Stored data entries
........

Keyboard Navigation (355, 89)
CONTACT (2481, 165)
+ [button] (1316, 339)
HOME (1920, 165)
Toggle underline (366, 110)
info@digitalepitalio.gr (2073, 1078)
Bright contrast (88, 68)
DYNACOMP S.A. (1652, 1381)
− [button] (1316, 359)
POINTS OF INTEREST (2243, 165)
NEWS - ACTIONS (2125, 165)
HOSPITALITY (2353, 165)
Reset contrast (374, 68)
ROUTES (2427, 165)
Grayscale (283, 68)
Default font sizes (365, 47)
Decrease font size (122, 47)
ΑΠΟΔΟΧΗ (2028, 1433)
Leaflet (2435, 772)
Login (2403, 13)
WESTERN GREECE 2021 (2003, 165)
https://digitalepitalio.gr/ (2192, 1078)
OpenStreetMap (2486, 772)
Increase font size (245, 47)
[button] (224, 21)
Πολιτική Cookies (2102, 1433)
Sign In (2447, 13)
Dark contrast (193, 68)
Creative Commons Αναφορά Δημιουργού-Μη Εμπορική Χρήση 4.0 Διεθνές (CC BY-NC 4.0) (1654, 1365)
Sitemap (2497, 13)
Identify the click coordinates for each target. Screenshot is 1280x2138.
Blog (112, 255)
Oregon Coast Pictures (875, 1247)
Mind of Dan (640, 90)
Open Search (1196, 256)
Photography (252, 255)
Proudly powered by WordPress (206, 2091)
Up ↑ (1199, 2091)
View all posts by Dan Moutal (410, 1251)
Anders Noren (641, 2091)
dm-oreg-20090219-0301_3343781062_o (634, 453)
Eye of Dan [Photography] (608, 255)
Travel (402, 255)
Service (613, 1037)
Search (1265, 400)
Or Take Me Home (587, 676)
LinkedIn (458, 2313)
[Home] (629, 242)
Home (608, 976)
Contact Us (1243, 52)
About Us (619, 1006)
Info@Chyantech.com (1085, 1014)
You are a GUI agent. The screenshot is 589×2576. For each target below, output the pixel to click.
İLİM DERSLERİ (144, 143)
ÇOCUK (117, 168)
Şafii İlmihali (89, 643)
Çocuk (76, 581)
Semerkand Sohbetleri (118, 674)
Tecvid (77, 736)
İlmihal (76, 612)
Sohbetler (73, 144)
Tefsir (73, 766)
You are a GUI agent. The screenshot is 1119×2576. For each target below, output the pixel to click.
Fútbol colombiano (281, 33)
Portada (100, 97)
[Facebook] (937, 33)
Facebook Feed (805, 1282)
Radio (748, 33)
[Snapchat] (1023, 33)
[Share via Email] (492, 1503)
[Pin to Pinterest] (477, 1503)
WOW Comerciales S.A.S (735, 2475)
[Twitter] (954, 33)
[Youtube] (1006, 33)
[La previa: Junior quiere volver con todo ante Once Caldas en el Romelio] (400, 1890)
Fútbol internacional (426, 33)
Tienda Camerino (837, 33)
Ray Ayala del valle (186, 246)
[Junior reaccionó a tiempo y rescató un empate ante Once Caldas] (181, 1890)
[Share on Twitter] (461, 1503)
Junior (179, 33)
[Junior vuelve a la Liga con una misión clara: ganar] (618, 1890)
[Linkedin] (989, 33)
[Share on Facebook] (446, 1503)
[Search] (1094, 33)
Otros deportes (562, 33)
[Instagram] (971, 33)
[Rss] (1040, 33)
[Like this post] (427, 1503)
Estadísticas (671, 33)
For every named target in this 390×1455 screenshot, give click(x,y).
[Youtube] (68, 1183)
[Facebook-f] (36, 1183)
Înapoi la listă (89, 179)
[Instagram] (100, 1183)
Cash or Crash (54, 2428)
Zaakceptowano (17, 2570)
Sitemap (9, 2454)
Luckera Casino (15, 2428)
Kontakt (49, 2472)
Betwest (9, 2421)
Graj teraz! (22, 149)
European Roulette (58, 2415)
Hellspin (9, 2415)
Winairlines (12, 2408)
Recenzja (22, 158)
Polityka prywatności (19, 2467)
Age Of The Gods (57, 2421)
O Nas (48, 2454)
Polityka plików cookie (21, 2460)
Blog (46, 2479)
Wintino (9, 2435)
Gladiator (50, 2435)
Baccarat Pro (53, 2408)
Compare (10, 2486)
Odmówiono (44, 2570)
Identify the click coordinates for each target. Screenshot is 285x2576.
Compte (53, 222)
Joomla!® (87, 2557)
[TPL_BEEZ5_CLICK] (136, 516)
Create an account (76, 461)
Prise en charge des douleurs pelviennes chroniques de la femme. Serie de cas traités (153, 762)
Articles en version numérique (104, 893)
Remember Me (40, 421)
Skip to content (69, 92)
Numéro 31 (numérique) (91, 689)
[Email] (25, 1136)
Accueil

........

*Problem statement*. Every line above should be reproduced precisely.

*Task answer*.
Keyboard Navigation (355, 89)
CONTACT (2481, 165)
+ [button] (1316, 339)
HOME (1920, 165)
Toggle underline (366, 110)
info@digitalepitalio.gr (2073, 1078)
Bright contrast (88, 68)
DYNACOMP S.A. (1652, 1381)
− [button] (1316, 359)
POINTS OF INTEREST (2243, 165)
NEWS - ACTIONS (2125, 165)
HOSPITALITY (2353, 165)
Reset contrast (374, 68)
ROUTES (2427, 165)
Grayscale (283, 68)
Default font sizes (365, 47)
Decrease font size (122, 47)
ΑΠΟΔΟΧΗ (2028, 1433)
Leaflet (2435, 772)
Login (2403, 13)
WESTERN GREECE 2021 (2003, 165)
https://digitalepitalio.gr/ (2192, 1078)
OpenStreetMap (2486, 772)
Increase font size (245, 47)
[button] (224, 21)
Πολιτική Cookies (2102, 1433)
Sign In (2447, 13)
Dark contrast (193, 68)
Creative Commons Αναφορά Δημιουργού-Μη Εμπορική Χρήση 4.0 Διεθνές (CC BY-NC 4.0) (1654, 1365)
Sitemap (2497, 13)
Identify the click coordinates for each target. Screenshot is 1280x2138.
Blog (112, 255)
Oregon Coast Pictures (875, 1247)
Mind of Dan (640, 90)
Open Search (1196, 256)
Photography (252, 255)
Proudly powered by WordPress (206, 2091)
Up ↑ (1199, 2091)
View all posts by Dan Moutal (410, 1251)
Anders Noren (641, 2091)
dm-oreg-20090219-0301_3343781062_o (634, 453)
Eye of Dan [Photography] (608, 255)
Travel (402, 255)
Service (613, 1037)
Search (1265, 400)
Or Take Me Home (587, 676)
LinkedIn (458, 2313)
[Home] (629, 242)
Home (608, 976)
Contact Us (1243, 52)
About Us (619, 1006)
Info@Chyantech.com (1085, 1014)
You are a GUI agent. The screenshot is 589×2576. For each target below, output the pixel to click.
İLİM DERSLERİ (144, 143)
ÇOCUK (117, 168)
Şafii İlmihali (89, 643)
Çocuk (76, 581)
Semerkand Sohbetleri (118, 674)
Tecvid (77, 736)
İlmihal (76, 612)
Sohbetler (73, 144)
Tefsir (73, 766)
You are a GUI agent. The screenshot is 1119×2576. For each target below, output the pixel to click.
Fútbol colombiano (281, 33)
Portada (100, 97)
[Facebook] (937, 33)
Facebook Feed (805, 1282)
Radio (748, 33)
[Snapchat] (1023, 33)
[Share via Email] (492, 1503)
[Pin to Pinterest] (477, 1503)
WOW Comerciales S.A.S (735, 2475)
[Twitter] (954, 33)
[Youtube] (1006, 33)
[La previa: Junior quiere volver con todo ante Once Caldas en el Romelio] (400, 1890)
Fútbol internacional (426, 33)
Tienda Camerino (837, 33)
Ray Ayala del valle (186, 246)
[Junior reaccionó a tiempo y rescató un empate ante Once Caldas] (181, 1890)
[Share on Twitter] (461, 1503)
Junior (179, 33)
[Junior vuelve a la Liga con una misión clara: ganar] (618, 1890)
[Linkedin] (989, 33)
[Share on Facebook] (446, 1503)
[Search] (1094, 33)
Otros deportes (562, 33)
[Instagram] (971, 33)
[Rss] (1040, 33)
[Like this post] (427, 1503)
Estadísticas (671, 33)
For every named target in this 390×1455 screenshot, give click(x,y).
[Youtube] (68, 1183)
[Facebook-f] (36, 1183)
Înapoi la listă (89, 179)
[Instagram] (100, 1183)
Cash or Crash (54, 2428)
Zaakceptowano (17, 2570)
Sitemap (9, 2454)
Luckera Casino (15, 2428)
Kontakt (49, 2472)
Betwest (9, 2421)
Graj teraz! (22, 149)
European Roulette (58, 2415)
Hellspin (9, 2415)
Winairlines (12, 2408)
Recenzja (22, 158)
Polityka prywatności (19, 2467)
Age Of The Gods (57, 2421)
O Nas (48, 2454)
Polityka plików cookie (21, 2460)
Blog (46, 2479)
Wintino (9, 2435)
Gladiator (50, 2435)
Baccarat Pro (53, 2408)
Compare (10, 2486)
Odmówiono (44, 2570)
Identify the click coordinates for each target. Screenshot is 285x2576.
Compte (53, 222)
Joomla!® (87, 2557)
[TPL_BEEZ5_CLICK] (136, 516)
Create an account (76, 461)
Prise en charge des douleurs pelviennes chroniques de la femme. Serie de cas traités (153, 762)
Articles en version numérique (104, 893)
Remember Me (40, 421)
Skip to content (69, 92)
Numéro 31 (numérique) (91, 689)
[Email] (25, 1136)
Accueil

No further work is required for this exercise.